Somehow, Ghana’s political class, uncomfortable with the pre-appointment declarations, in passing the Public Office Holders (Declaration of Assets and Disqualification) Act, 1998 (Act 550), provided in section 1(4) that although the declarations should be “made” in accordance with article 256(1) of the Constitution, a public officer is allowed a 6-month post-appointment period to “submit” the declaration. By this bizarre and incongruous provision, the public officer would make the declaration before being appointed, but would be entitled to hold on to it and submit it to the Auditor-General up to 6 months after being appointed.
The effect has been that public officers are never required to declare any assets/liabilities BEFORE taking office, contrary to what the Constitution expressly states. They may wait and do so within six months AFTER taking office. By this deliberately confused and cleverly bizarre provision, the political class has, by statute, overridden the 1992 Constitution’s rule, reinstated the 1979 post-appointment declaration regime, and even extended the time for doing so from 3 months to 6 months. In reality, once the person is appointed, everyone conveniently forgets about this requirement, and the basic tool to ascertain unexplained wealth is lost.
Unhappy with this state of affairs, OccupyGhana wrote to the Attorney-General on 1 December 2019 (letter ref no OG/2019/010), requesting an amendment to the Act that removes the unconstitutional 6-month extension. We were glad when the Attorney-General responded by a letter dated 8 January 2020 to convey unequivocal agreement with us on both the unconstitutionality and amendment, and to state that the office was seeking cabinet approval to prepare the necessary amendment bill to be laid before Parliament. We did not hear from the office again. Thus, on July 16, 2021, and 24 September 2021, we wrote back to the Attorney-General to follow up on the status of the matter. We have received neither acknowledgments of receipt nor responses to those reminders.

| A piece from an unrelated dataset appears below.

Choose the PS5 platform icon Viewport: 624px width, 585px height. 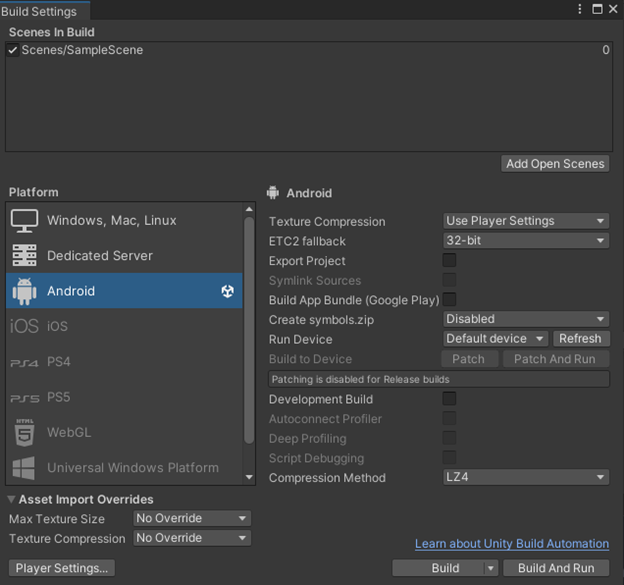24,397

As a necessary adjunct to the pre-appointment declaration, article 286(4) compares properties listed in “the initial declaration” with subsequent acquisitions, and declares that properties “not reasonably attributable to income, gift, loan, inheritance or any other reasonable source” are “deemed to have been acquired in contravention of this Constitution.” The effective extraction of pre-appointment declarations by section 1(4) of the Act, renders article 286 completely toothless.
It is on these grounds that we respectfully invite your office to throw its weight behind our fight for the critical amendment, which will give teeth to your desire to pursue public officers with unexplained wealth.
We wish you well in this and all your endeavours.